Но не разбился, а рассмеялся.

М. ГОРЬКИЙ

Белеет Ленин одинокий…

Ю. АЛЕШКОВСКИЙ


Итак, кому могло прийти такое в голову, поставить все эти, и сами-то по себе бессмысленные слова в единый ряд? В данном случае, если рассматривать весь этот ряд как единый текст, у него будет четыре соавтора. Но один все-таки главный. Это именно ему так досадил Валентин Катаев, что именно названием его повести заканчивается все перечисление. Разъясним хотя бы последние слова…

Еще в дописьменный свой период Юз Алешковский зачинает устную серию «мини-классики» бессмертным:


Белеет. Парюсь одинокий…

Рождено в бане. За ним последовало:

С печальным шумом

обнажалась… На севере диком

стоит одиноко…

И т. д.

Это не просто ирония непризнанного над признанным, это ирония бесписьменного над письменным. К классикам – еще любовная. Как у А.К. Толстого – к Пушкину:

Когда бы не было тут Пресни,

От муз с харитами хоть тресни.

■ ЗАДАНИЯ
1. Где, согласно отрывку об Алешковском, родилась строка «Белеет. Парюсь одинокий…»?
2. Назовите всех писателей, упомянутых по имени или фамилии в отрывке об Алешковском.
3. Допишите отрывок об Алешковском, начав сразу после его последней строки «От муз с харитами хоть тресни».
Материалы, приведённые далее, взяты из другого источника.

■ ИСХОДНЫЕ МАТЕРИАЛЫ
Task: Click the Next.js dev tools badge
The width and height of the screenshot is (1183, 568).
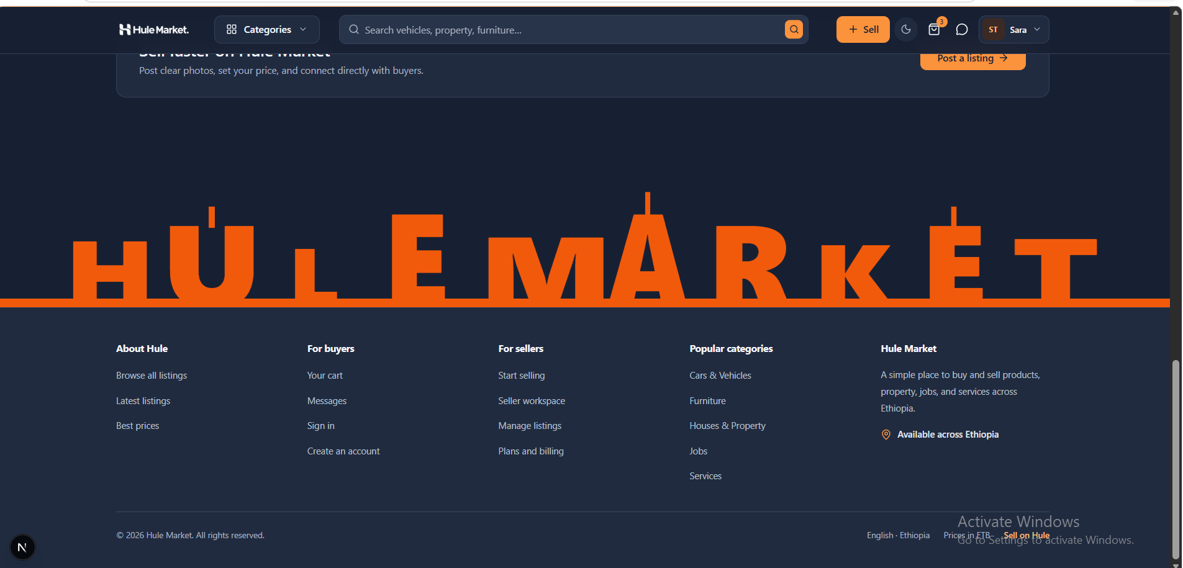Action: coord(22,547)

■ ОТВЕТЫ
1. В бане.

2. М. Горький, Юз Алешковский, Валентин Катаев, А.К. Толстой, Пушкин.

3.
Так что «Белеет Ленин одинокий» – это не ирония по отношению к юному гению Лермонтову и даже не нелюбовь к Ленину, а некая идиосинкразия к другу подпольщиков, дворянскому мальчику Пете, герою прославленного романа для юношества Катаева, «ученика» Бунина, – тому Пете, которым нас с детства кормили с ложки наряду с Павкой и Павликом. Чем объяснить у очень умного и зрелого человека такую долгую, навязчивую до и под-, и бессознательного неприязнь? Не умом же? А тем, что природный ум десятилетиями истязается одним и тем же, а именно и только тем, что не есть предмет не только изощренного, но и никакого ума. Ум восстает на новоявленный язык. Естественно – как желудок. Он отказывается переваривать, исторгает. Очищается.

«Первые книги, которые выйдут в России без цензуры, – говорил Пушкин незадолго до гибели, – будет полное собрание сочинений Баркова». Полтораста и еще пять лет спустя этот завет остается невыполненным. Эти последние наши пять лет – пятилетка гласности – особенно наглядны. Цензуры не стало как никогда, однако она оставила за собой по крайней мере три пункта: военную и государственную тайну, пропаганду войны и насилия и порнографию. Военная и государственная тайна не выбалтывается, однако, нынче лишь до тех пор, пока она никому, включая ее носителей, не известна. Пропаганда войны и насилия либо вообще несвойственна психически нормальному человеку, либо стала такой нормой жизни, что никем не замечается, как наши лозунги. Порнография настолько традиционно не развита, что ее можно было бы и не заметить невооруженным глазом, как чуть завернувшуюся на ветру юбочку, если бы не сам цензурный запрет. Ибо под запрет попал язык, а не описание. То есть мат – единственная оставшаяся в живых природная и родная часть языка нашего.

«Первые книги», которые выйдут в СССР при действительной свободе печати (не путать ни с цензурой, ни со свободой слова, ни с гласностью…), – скажу и я, все еще не погибая, – будет полное собрание сочинений Алешковского.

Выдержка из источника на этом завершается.